Указав на множество таких заимствований, Иван Нечуй-Левицкий констатировал: это не украинский, а псевдоукраинский язык, «чертовщина под якобы украинским соусом».

Следует еще раз подчеркнуть – Нечуй-Левицкий был убежденным украинофилом. Не меньше Грушевского и его соратников хотел он вытеснить с Украины русский язык. Но, все же вынужден был признать: «этот язык все же ближе и понятнее народу, чем навязываемая из австрийской Галиции «тарабарщина».

Разоблачения патриарха малорусской литературы Нечуя-Левицкого вызвали панику у «национально озабоченных». На него нельзя было навесить ярлык «великорусского шовиниста» или замолчать его выступление. Грушевский попытался оправдываться. Он признал, что пропагандируемый им язык действительно многим непонятен, «много в нем такого, что было применено или составлено на скорую руку и ждет, чтобы заменили его оборотом лучшим». Но игнорировать этот «созданный тяжкими трудами» язык, «отбросить его, спуститься вновь на дно и пробовать, независимо от этого «галицкого» языка, создавать новый культурный язык из народных украинских говоров приднепровских или левобережных, как некоторые хотят теперь, – это был бы поступок страшно вредный, ошибочный, опасный для всего нашего национального развития».
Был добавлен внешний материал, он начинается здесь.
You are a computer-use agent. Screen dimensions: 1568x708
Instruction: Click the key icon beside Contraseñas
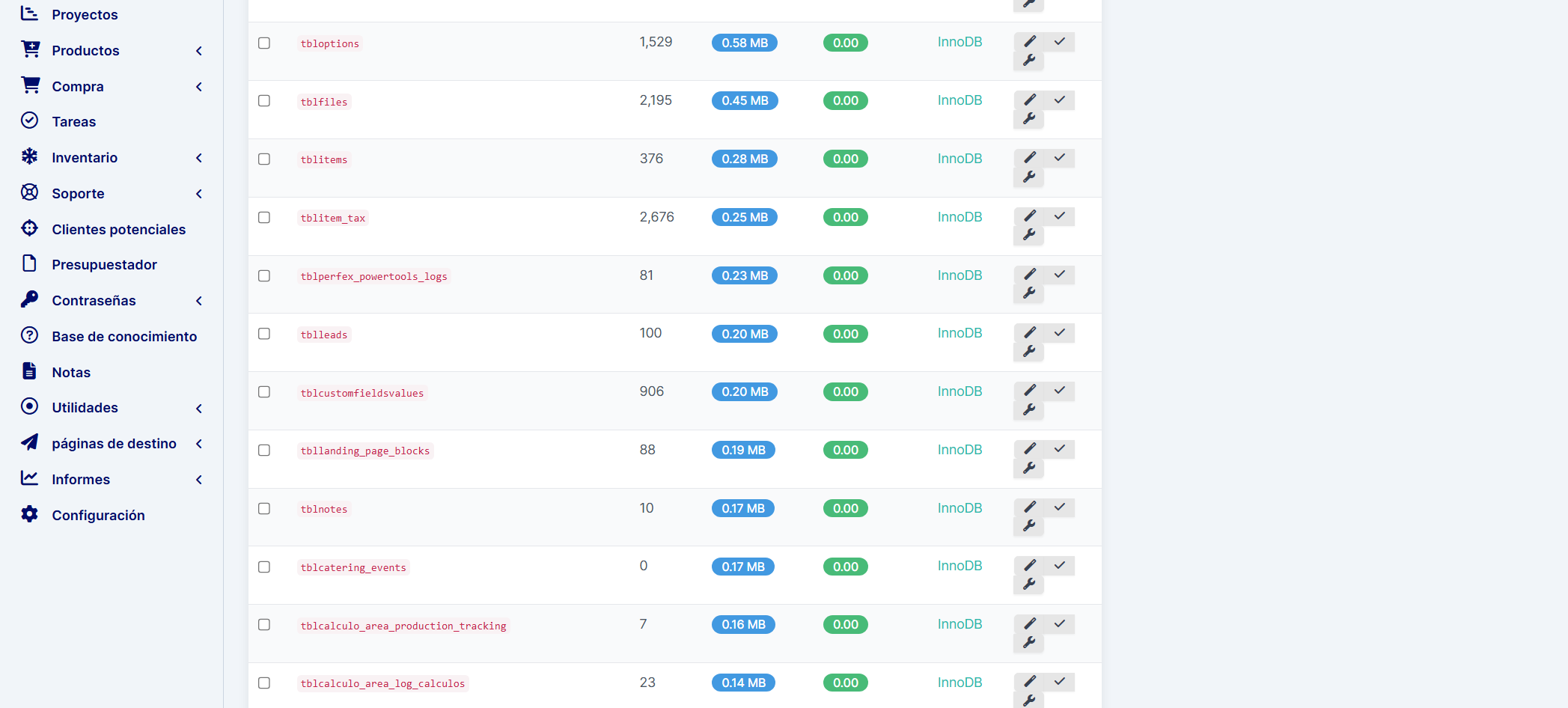[x=30, y=300]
Грушевского поддержали соратники. Ярый украинофил Иван Стешенко даже написал специальную брошюру по этому поводу. В том, что украинский литературный язык создан на галицкой основе, по его мнению, были виноваты сами «российские украинцы». Их, «даже сознательных патриотов», вполне устраивал русский язык, и создавать рядом с ним еще один они не желали. «И вот галицкие литераторы берутся за это важное дело. Создается язык для институций, школы, наук, журналов. Берется материал и с немецкого, и с польского, и с латинского языка, куются и по народному образцу слова, и все вместе дает желаемое – язык высшего порядка. И, негде правды деть, много в этом языке нежелательного, но что было делать?». Впрочем, уверял Стешенко, язык получился «не такой уж плохой». То, что он непривычен для большинства украинцев, – несущественно: «Не привычка может перейти в привычку, когда какая-то вещь часто попадает на глаза или вводится принудительно. Так происходит и с языком. Его неологизмы, вначале «страшные», постепенно прививаются и через несколько поколений становятся совершенно родными и даже приятными».
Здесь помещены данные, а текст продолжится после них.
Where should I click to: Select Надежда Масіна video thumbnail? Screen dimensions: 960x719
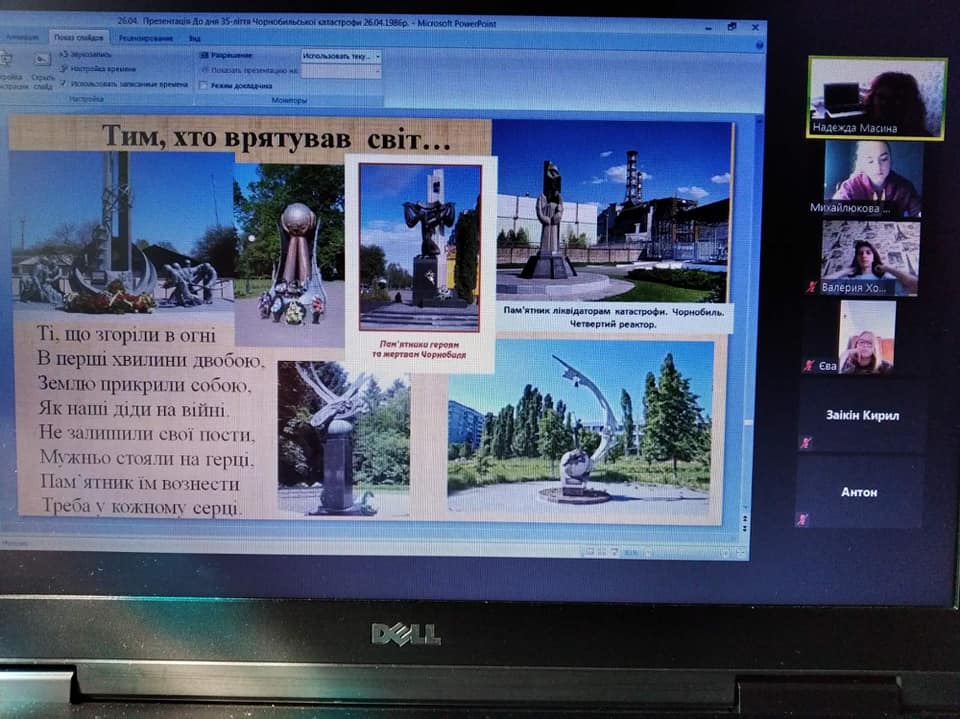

Однако такие пояснения никого не убедили. «Языковой поход» провалился. Грушевский и его окружение винили во всем Нечуя-Левицкого, якобы нанесшего своим выступлением вред делу «распространения украинского языка».

Впрочем, окончательно пресечь «просветительскую деятельность» Грушевского и приобщение им малороссов к «страшной мове» была вынуждена российская тайная полиция, обнаружившая кроме «филологической» еще и другой тип «деятельности» – уже направленный на выполнение секретных заданий австрийских спецслужб по подготовке будущей аннексии Малороссии: начиная от вскармливания разнообразных сепаратистских организаций «украинцев» и кончая банальным шпионажем. Австрийский подданный был верен своей Империи.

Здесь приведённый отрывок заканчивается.